Buying a new home can be daunting, especially if you’re doing it for the first time. Thanks to the large amount of money involved and the long term commitment you’re making, putting your money into property needs a lot of thought, planning and organisation.
All too often, buyers don’t prepare thoroughly enough for the property purchasing process. As a consequence, they end up making mistakes that result in costly payments or unexpected expenses. To help ensure you don’t fall into any of these expensive property pitfalls, we’re taking a look at how you can avoid these common costly mistakes.
Use a mortgage broker
Your mortgage is going to be the biggest ongoing expense you face when buying a property. Securing a good deal is essential if you’re going to repay your loan quickly and keep interest on the mortgage to a minimum.

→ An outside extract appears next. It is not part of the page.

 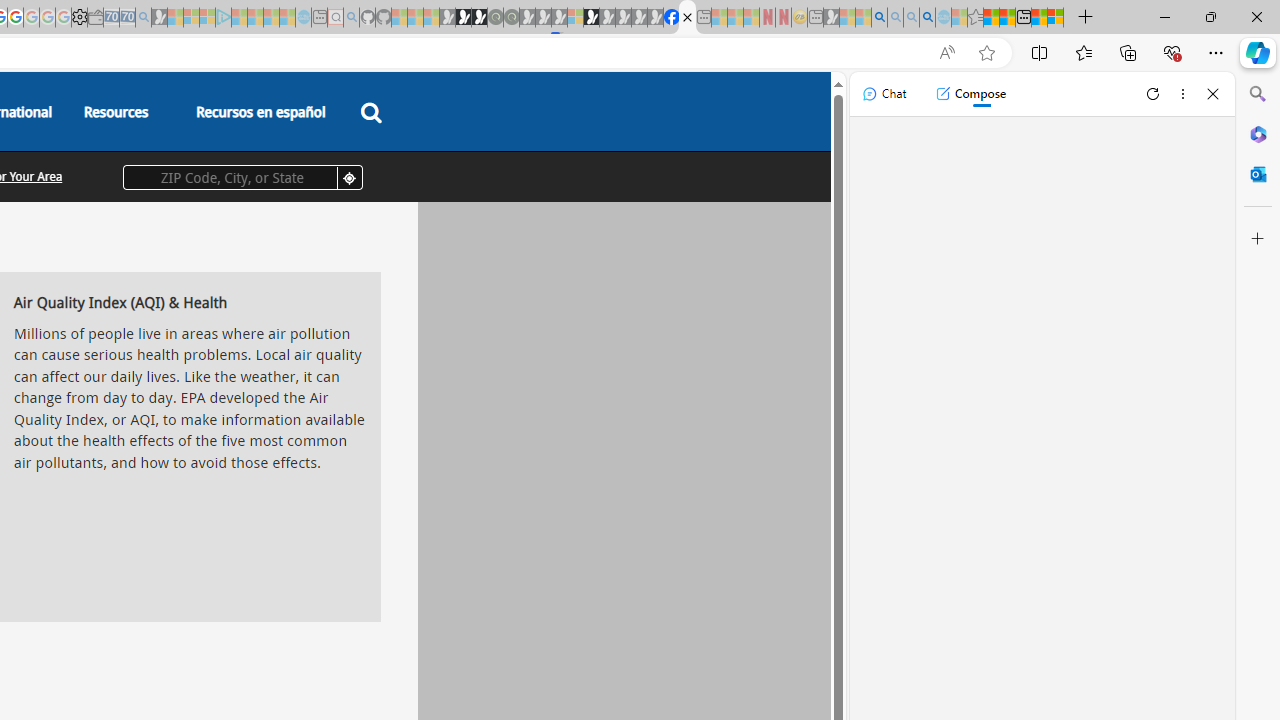 I want to click on 'Google Chrome Internet Browser Download - Search Images', so click(x=927, y=17).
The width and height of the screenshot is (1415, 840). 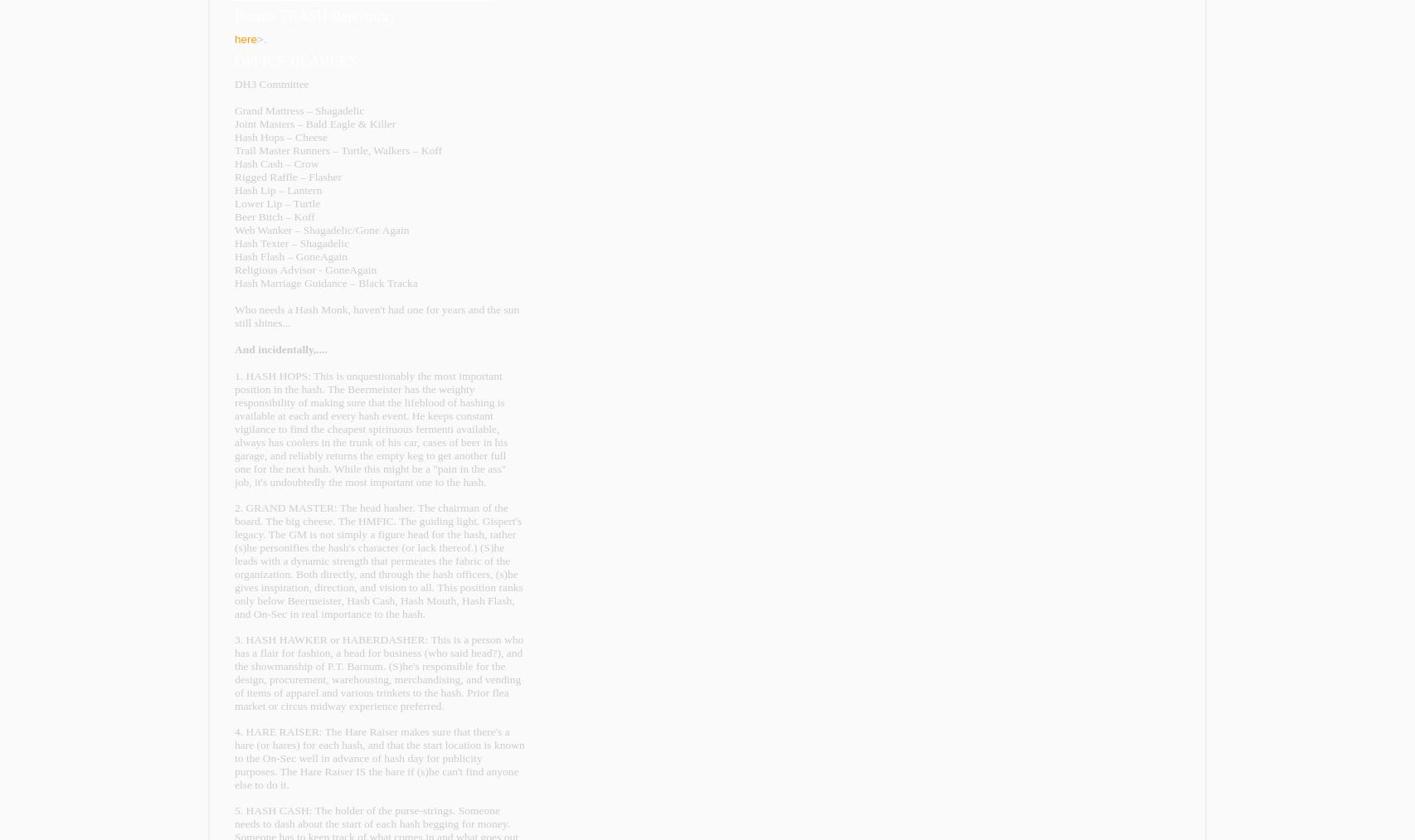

According to recent research from Comparethemarket, 24% of first time buyers went straight to their bank instead of shopping around for a better value mortgage. Instead of taking the first loan that’s offered to you, get in touch with a qualified broker and find out what else is out there. There can be significant variations between mortgage rates, even between the main mortgage providers. An experienced broker will help you to find the best possible deal on your loan. Why not contact our Financial Services in-house expert: Ross Walker CeMAP - firstname.lastname@example.org Tel: 01603 627777 - for independent financial advice.
Around 15% of first time buyers wish they’d haggled more when agreeing their purchase price. Saving just a few thousand pounds can help to free up your renovation budget and take months off of your mortgage term. Although the seller may not necessarily agree to the lower price you suggest, you won’t know unless you try, so why not put in a cheeky offer and see what happens?
Don’t use up your deposit
Another common mistake that first time buyers make is using up their entire deposit when making their purchase. Although you’ll need to put the majority of your deposit down when paying for your property, keeping some money back will help you to cover the cost of legal fees, surveys and renovations.
Talk to your mortgage advisor to find out exactly how much of your deposit needs to be spent in order to secure your home loan. If you can keep a little of this money back, it will help to ease your financial situation and take the pressure off of your bank balance.
When buying a new property, it’s essential that you do your homework. The more you learn about the various mortgages that are available, the cost of buying property and the renovations your new home will need, the more financially prepared you’ll be for your big move.